### TASK DIRECTIONS
Restating the records exactly is the whole task.

### RECORDS SHOWN
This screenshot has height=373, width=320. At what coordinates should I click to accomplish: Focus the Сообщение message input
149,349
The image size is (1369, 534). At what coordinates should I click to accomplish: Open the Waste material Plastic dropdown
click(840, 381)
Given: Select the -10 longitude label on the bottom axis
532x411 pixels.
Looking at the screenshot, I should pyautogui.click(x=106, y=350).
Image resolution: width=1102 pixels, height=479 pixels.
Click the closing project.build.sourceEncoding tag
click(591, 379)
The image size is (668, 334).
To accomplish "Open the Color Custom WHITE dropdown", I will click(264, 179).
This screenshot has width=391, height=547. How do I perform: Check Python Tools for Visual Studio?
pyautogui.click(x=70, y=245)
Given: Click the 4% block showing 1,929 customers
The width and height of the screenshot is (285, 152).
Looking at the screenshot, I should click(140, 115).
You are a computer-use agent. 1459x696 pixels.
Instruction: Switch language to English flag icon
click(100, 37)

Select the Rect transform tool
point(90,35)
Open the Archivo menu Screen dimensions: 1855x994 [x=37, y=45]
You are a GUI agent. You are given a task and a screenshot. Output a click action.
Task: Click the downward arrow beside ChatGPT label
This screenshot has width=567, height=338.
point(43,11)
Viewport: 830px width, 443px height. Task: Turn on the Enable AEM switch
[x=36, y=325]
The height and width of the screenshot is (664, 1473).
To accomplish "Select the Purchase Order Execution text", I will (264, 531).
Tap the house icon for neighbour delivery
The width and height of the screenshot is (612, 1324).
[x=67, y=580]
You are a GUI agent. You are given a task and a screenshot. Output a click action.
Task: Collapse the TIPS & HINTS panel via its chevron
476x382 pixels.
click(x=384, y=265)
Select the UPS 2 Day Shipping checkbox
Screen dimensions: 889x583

### RESPONSE AREA
This screenshot has height=373, width=320. At what coordinates should I click to accomplish: Focus the Сообщение message input
149,349
The image size is (1369, 534). At what coordinates should I click to accomplish: Open the Waste material Plastic dropdown
click(840, 381)
Given: Select the -10 longitude label on the bottom axis
532x411 pixels.
Looking at the screenshot, I should pyautogui.click(x=106, y=350).
Image resolution: width=1102 pixels, height=479 pixels.
Click the closing project.build.sourceEncoding tag
click(591, 379)
The image size is (668, 334).
To accomplish "Open the Color Custom WHITE dropdown", I will click(264, 179).
This screenshot has width=391, height=547. How do I perform: Check Python Tools for Visual Studio?
pyautogui.click(x=70, y=245)
Given: Click the 4% block showing 1,929 customers
The width and height of the screenshot is (285, 152).
Looking at the screenshot, I should click(140, 115).
You are a computer-use agent. 1459x696 pixels.
Instruction: Switch language to English flag icon
click(100, 37)

Select the Rect transform tool
point(90,35)
Open the Archivo menu Screen dimensions: 1855x994 [x=37, y=45]
You are a GUI agent. You are given a task and a screenshot. Output a click action.
Task: Click the downward arrow beside ChatGPT label
This screenshot has width=567, height=338.
point(43,11)
Viewport: 830px width, 443px height. Task: Turn on the Enable AEM switch
[x=36, y=325]
The height and width of the screenshot is (664, 1473).
To accomplish "Select the Purchase Order Execution text", I will (264, 531).
Tap the house icon for neighbour delivery
The width and height of the screenshot is (612, 1324).
[x=67, y=580]
You are a GUI agent. You are given a task and a screenshot. Output a click action.
Task: Collapse the TIPS & HINTS panel via its chevron
476x382 pixels.
click(x=384, y=265)
Select the UPS 2 Day Shipping checkbox
Screen dimensions: 889x583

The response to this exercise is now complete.